既有宗教右派,是否有「宗教左派」?據3月底《路透社》所言,在保守福音派力挺的川普總統當選後,美國的宗教左派正化作社運力量、於街頭成形。

該文旋即引發熱烈議論。美南浸信神學院長莫勒(Al Mohler)便是反對有任何已成氣候的「宗教左派」:他認為,左翼思想的信仰人士或許不少,但因關心的議程多元而分散,在與各種「進步價值」力量合作的過程中,群體特徵一下便消散;你分不出他們與世俗進步派的臉孔有何不同。
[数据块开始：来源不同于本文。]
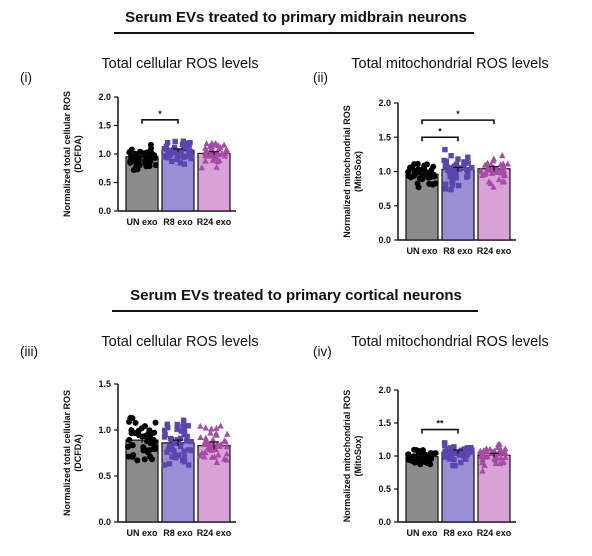 Image resolution: width=592 pixels, height=556 pixels. Describe the element at coordinates (104, 211) in the screenshot. I see `y-tick-label: 0.0` at that location.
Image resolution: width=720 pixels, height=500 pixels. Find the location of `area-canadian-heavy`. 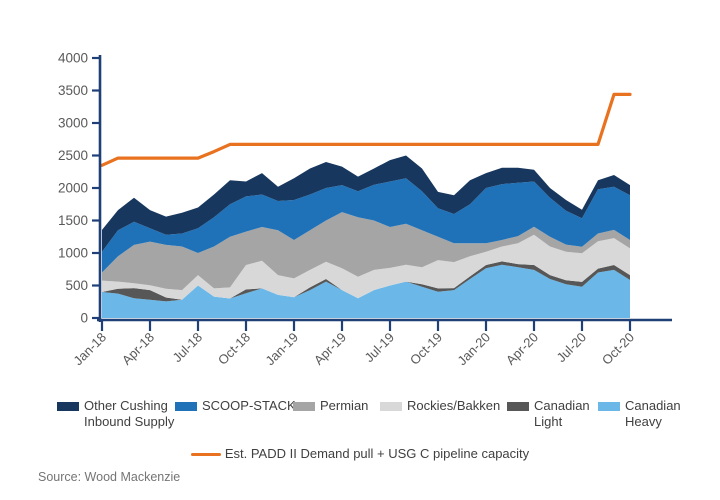

area-canadian-heavy is located at coordinates (366, 291).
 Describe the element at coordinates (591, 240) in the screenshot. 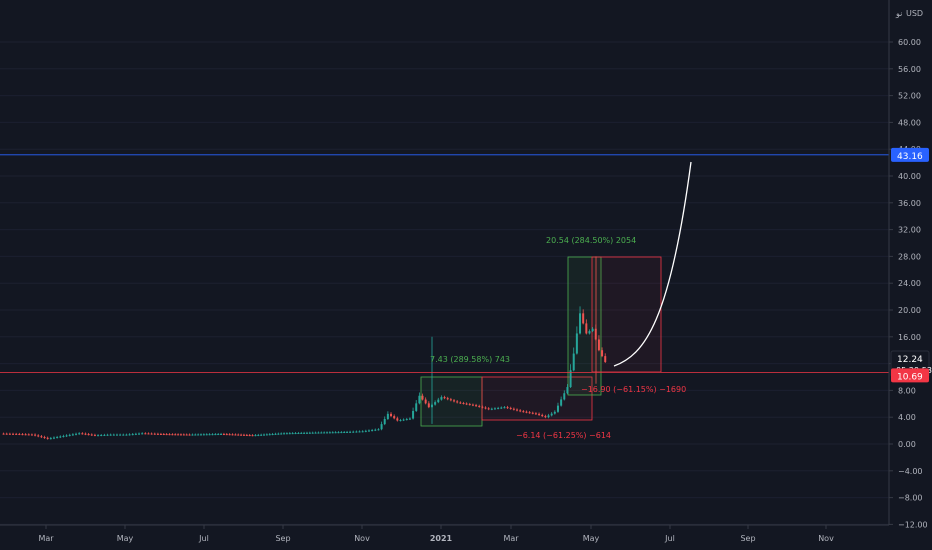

威斯康辛州聯合基督教會的牧師舒茲略帶挖苦地指出,美國唯一有組織政治行動的宗教左派叫做「民主黨」。民主黨是一個多數成員為基督徒的世俗政治社群,它的非宗教性恰好凸顯了「宗教左派」在社群意識黏著度低、信仰上欠缺明確輪廓。

「世俗左派」在墮胎、移民、經濟、女權、戰爭等都有特定立場。嚴謹的聖經詮釋很難對這些立場照單全收。多年前一項有趣的調查顯示,宗教右派的大宗乃是「常上教會卻不熟聖經」的基督徒;但隨著讀經頻率的加添──從聖經更多讀到上帝的心意,在社經、移民、種族問題上,都會更接近左派的取態,唯獨性道德觀還是趨向保守。

天主教宗方濟各即是如此──他挺移民和經濟重分配、卻反墮胎、與激進女權或性權論述的光譜遙遠。《路透社》報導採取寬鬆的認定將他列為「宗教左派」,卻對「宗教右派」採「樣樣須符合」的嚴格認定,標準可議。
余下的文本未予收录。